All'orizzonte, salvo clamorosi colpi di scena dell'ultimo minuto (a questo punto tutti da verificare), ci sono le difficoltà che il club biancorosso dovrà ora affrontare: pagamento degli stipendi, iscrizione al campionato e prossima stagione. Oltre a un inevitabile strascico giudiziario con - a questo punto l'ex - socio di maggioranza. Di certo, stando così le cose, il prossimo passo dovrà essere la verifica, da parte del Consiglio di amministrazione ( e dello stesso amministratore, cioè Paparesta) insieme al Collegio dei revisori, del corretto adempimento della delibera del 3 giugno scorso, dunque accertare il versamento dell'aumento di capitale da parte dei soci, di maggioranza e minoranza. Nella delibera è previsto l'obbligo «al momento stesso della sottoscrizione, di versamento pari al 35% del capitale sottoscritto». Il termine per il diritto di opzione, dunque per il versamento (sul conto della società) scadeva oggi: finora solo Giancaspro risulta aver eseguito il versamento della sua quota e la contestuale sottoscrizione del c.d. inoptato.
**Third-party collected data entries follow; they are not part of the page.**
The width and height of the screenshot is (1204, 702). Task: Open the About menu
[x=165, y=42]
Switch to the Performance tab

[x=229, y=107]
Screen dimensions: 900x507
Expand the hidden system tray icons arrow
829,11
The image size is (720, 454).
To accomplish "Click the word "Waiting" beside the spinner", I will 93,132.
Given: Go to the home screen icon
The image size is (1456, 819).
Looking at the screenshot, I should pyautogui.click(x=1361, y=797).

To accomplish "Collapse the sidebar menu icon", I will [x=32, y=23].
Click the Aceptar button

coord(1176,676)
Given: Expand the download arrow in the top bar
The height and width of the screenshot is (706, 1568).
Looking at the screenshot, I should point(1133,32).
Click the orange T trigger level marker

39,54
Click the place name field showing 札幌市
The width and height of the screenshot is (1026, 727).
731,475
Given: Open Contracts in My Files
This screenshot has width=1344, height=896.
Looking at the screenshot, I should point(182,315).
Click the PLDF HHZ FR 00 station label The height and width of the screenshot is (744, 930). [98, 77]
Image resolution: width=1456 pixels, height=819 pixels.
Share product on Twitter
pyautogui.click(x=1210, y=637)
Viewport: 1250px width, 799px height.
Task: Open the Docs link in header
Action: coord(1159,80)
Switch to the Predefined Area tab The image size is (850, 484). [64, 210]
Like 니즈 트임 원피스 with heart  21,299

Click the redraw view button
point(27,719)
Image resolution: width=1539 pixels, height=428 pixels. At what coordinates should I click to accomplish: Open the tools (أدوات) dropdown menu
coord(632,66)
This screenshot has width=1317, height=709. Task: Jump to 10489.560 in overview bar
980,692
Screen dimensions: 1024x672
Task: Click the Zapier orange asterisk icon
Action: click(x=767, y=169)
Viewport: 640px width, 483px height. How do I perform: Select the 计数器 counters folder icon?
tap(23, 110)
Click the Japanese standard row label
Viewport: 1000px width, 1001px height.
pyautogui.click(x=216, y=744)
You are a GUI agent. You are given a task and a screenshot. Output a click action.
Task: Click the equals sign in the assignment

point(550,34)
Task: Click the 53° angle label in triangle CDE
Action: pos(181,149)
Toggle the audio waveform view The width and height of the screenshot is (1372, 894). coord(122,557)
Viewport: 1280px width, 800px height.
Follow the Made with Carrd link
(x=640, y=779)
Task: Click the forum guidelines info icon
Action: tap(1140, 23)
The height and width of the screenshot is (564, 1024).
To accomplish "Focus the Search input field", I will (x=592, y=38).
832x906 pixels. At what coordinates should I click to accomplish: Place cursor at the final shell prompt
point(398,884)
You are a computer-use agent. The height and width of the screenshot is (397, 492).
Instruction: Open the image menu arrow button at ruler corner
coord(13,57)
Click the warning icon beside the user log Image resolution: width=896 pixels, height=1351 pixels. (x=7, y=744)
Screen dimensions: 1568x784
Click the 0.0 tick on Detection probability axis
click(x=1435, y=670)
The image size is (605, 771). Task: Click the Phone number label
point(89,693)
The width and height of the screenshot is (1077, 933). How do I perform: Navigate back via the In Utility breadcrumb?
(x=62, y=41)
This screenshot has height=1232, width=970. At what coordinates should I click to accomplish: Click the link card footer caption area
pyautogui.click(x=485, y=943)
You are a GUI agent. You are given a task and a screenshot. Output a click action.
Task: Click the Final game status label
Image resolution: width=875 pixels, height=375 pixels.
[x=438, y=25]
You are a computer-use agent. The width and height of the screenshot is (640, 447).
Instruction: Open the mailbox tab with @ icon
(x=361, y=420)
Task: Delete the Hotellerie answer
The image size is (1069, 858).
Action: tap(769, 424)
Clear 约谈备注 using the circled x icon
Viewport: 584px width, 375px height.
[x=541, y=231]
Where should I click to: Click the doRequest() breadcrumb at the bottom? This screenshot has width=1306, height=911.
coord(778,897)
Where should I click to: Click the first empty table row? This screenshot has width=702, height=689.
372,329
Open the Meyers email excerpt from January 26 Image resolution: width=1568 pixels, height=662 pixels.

Per farla breve, ora l'imprenditore molfettese dovrà versare subito il 35% anche della quota spettante al socio di maggioranza (oltre 2 milioni e 600mila euro, somma che peraltro avrebbe già a disposizione): lo ha fatto convertendo in aumento di capitale i 2 milioni e 700mila euro che aveva già portato come finanziamento soci.

Per tutta la serata, dall'entourage di Paparesta sono arrivati segnali di speranza di segno opposto ritenendo come dead line lo scadere della mezzanotte di oggi per gli adempimenti necessari previsti dall'assemblea. Si sono rincorse voci su soccorsi romani o l'intervento di una fondo americano e l'arrivo di un bonifico per tempo: indiscrezioni che hanno lasciato la fiammella accesa rinviando di poche ore la notizia ufficiale.